L'IHR cita il caso di Zahra Esmaili, costretta a sposare il suo vicino, un funzionario del Ministero dell'Intelligence, dopo essere rimasta incinta perché lui l'aveva violentata. La donna è stata accusata di aver ucciso il marito, violento nei confronti suoi e dei suoi figli, nel 2007. “La famiglia del marito ha insistito per il qisas e la suocera ha eseguito personalmente l'esecuzione nel 2021. Il suo avvocato ha poi rivelato che Esmaili aveva avuto un attacco di cuore dopo aver visto un gruppo di uomini giustiziati prima di lei. Eppure hanno impiccato il suo corpo senza vita”, denuncia il report dell'ONG.

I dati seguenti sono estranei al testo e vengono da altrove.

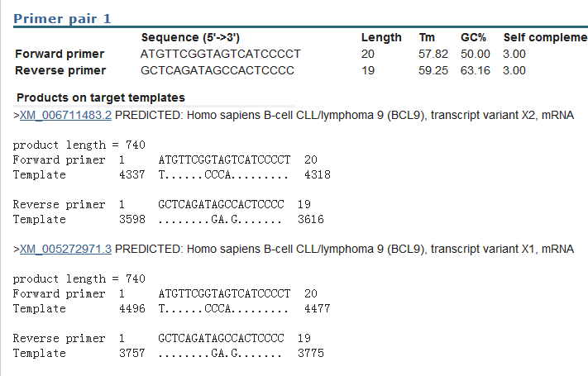Click the GC% column header

473,37
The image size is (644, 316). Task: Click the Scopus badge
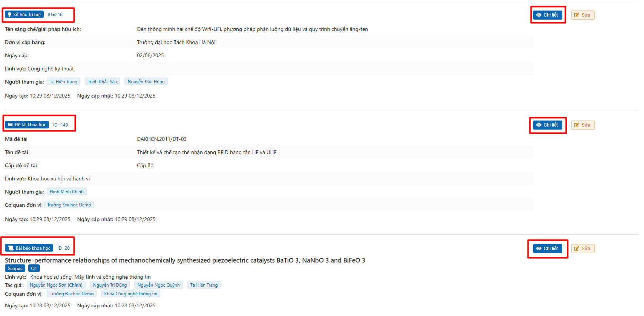click(15, 269)
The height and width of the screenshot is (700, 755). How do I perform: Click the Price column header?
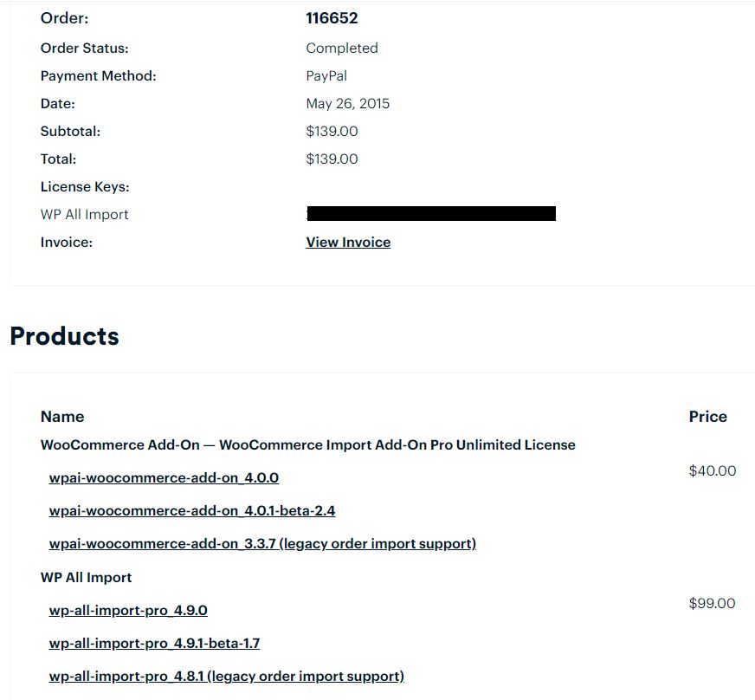708,417
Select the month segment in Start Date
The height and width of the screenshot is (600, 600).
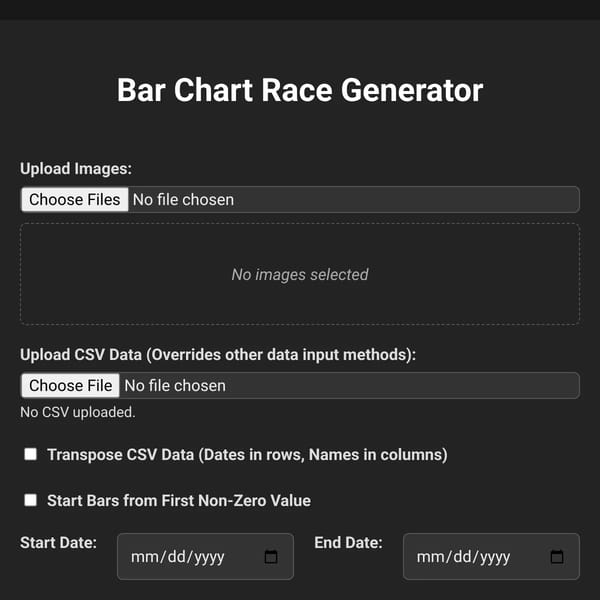[x=141, y=557]
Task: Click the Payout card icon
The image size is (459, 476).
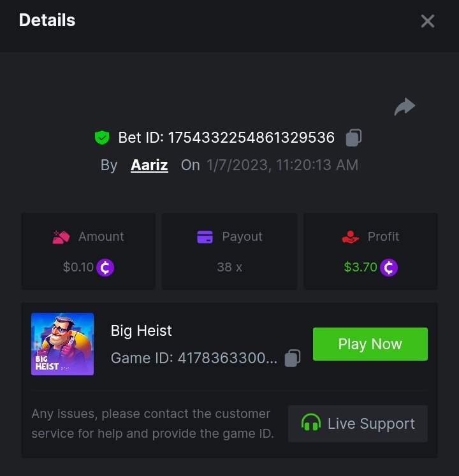Action: coord(205,237)
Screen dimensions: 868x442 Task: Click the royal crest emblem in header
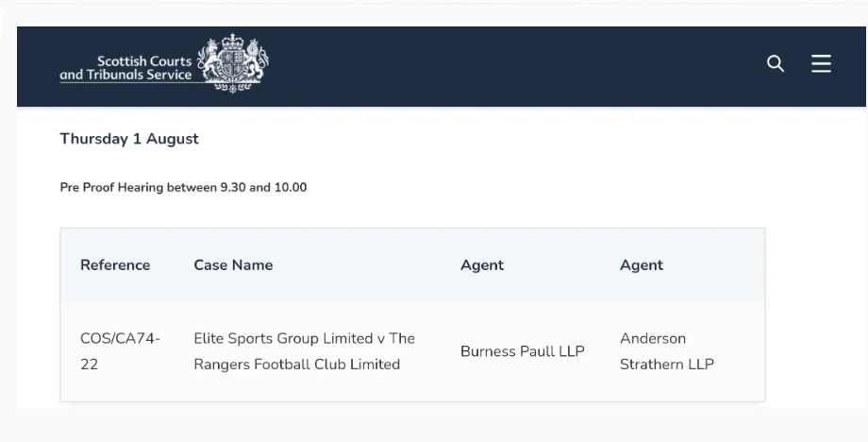click(232, 62)
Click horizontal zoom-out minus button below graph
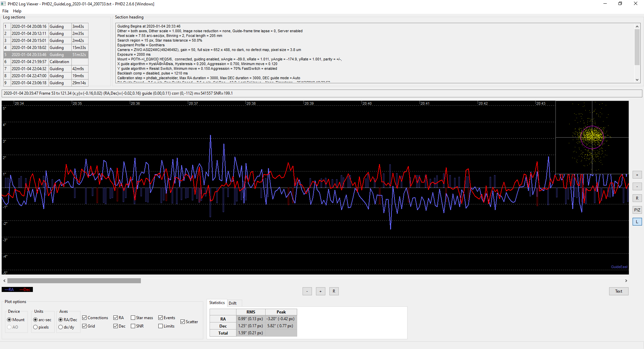644x349 pixels. [x=307, y=291]
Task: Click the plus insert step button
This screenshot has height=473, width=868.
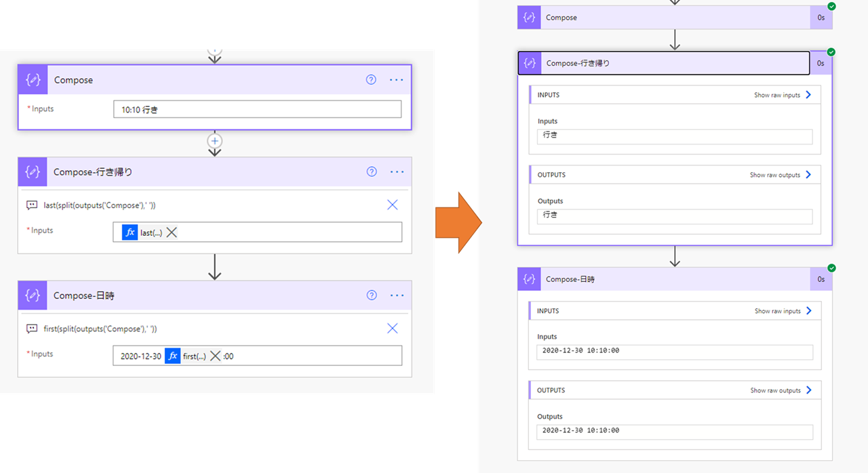Action: point(215,141)
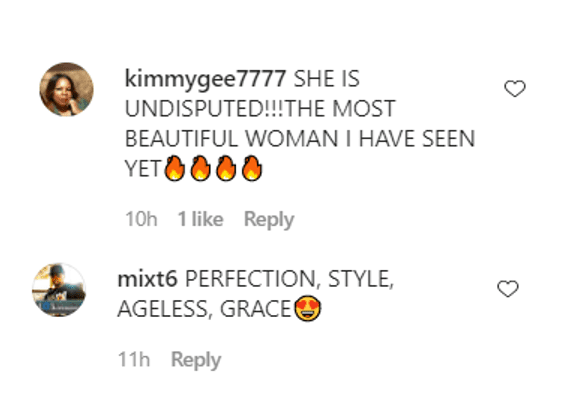This screenshot has width=567, height=397.
Task: Click the AGELESS, GRACE text
Action: click(x=205, y=310)
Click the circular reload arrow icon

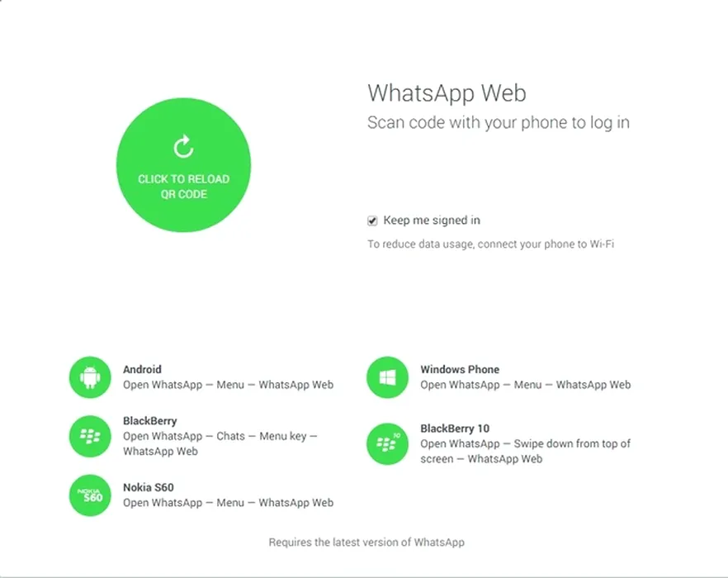coord(183,146)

Uno dei casi più noti è stata l'impiccagione, nell'ottobre 2014, della 26enne Reyhaneh Jabbari, condannata per l'omicidio di un ex ufficiale dei servizi segreti che, a suo dire, aveva tentato di aggredirla sessualmente. La giovane donna aveva dichiarato di essere stata torturata per estorcerle una confessione. La famiglia della vittima ha insistito per la sua esecuzione. Il suo caso è stato oggetto di un documentario, “Seven Winters in Tehran”, presentato al Festival di Berlino nel 2023. Gli attivisti, illustrando questi dati, si dicono sempre più preoccupati perché le autorità islamiche continuano a usare la pena capitale per instillare paura nella società, in particolare dopo le proteste di piazza (e sui social) degli ultimi anni
Altri dati del rapporto
La ONG, nel pubblicare il suo report, invita inoltre "la comunità internazionale a rompere il silenzio su queste ingiustizie sistemiche e sull'apartheid di genere in Iran e a intensificare gli sforzi per salvare coloro che rischiano l'esecuzione". Di seguito altri numeri:
- 121 donne (il 50%) sono state identificate solo tramite le iniziali o sono rimaste completamente anonime.
- 114 donne sono state giustiziate per omicidio, mentre 107 sono state giustiziate per reati legati alla droga.
- Nove delle donne giustiziate erano spose bambine, tre delle quali erano anche minorenni, ovvero avevano meno di 18 anni al momento del presunto crimine.
- Il 70% delle donne giustiziate per omicidio sono state accusate di aver ucciso i propri mariti, spesso in contesti di violenza domestica.
- Le donne provenienti da province emarginate come il Sistan e il Baluchistan sono molto presenti (in modo sproporzionato) tra le esecuzioni legate alla droga.
- La Repubblica islamica avvolge le sue esecuzioni nella segretezza: solo il 26% delle esecuzioni di donne è stato annunciato ufficialmente.
- Le accuse contro 16 donne sono ancora sconosciute.
- L'esecuzione della pena capitale contro le donne è avvenuta in 27 delle 31 province dell'Iran.
Le donne intrappolate nel braccio della morte sono spesso abbandonate dalle loro famiglie, lasciate sole a sopportare le condizioni carcerarie disumane. La povertà e l'analfabetismo, in particolare tra le donne appartenenti a minoranze etniche, esacerbano ulteriormente la loro vulnerabilità, poiché spesso non hanno le risorse per orientarsi nel sistema giudiziario o per difendersi da accuse infondate.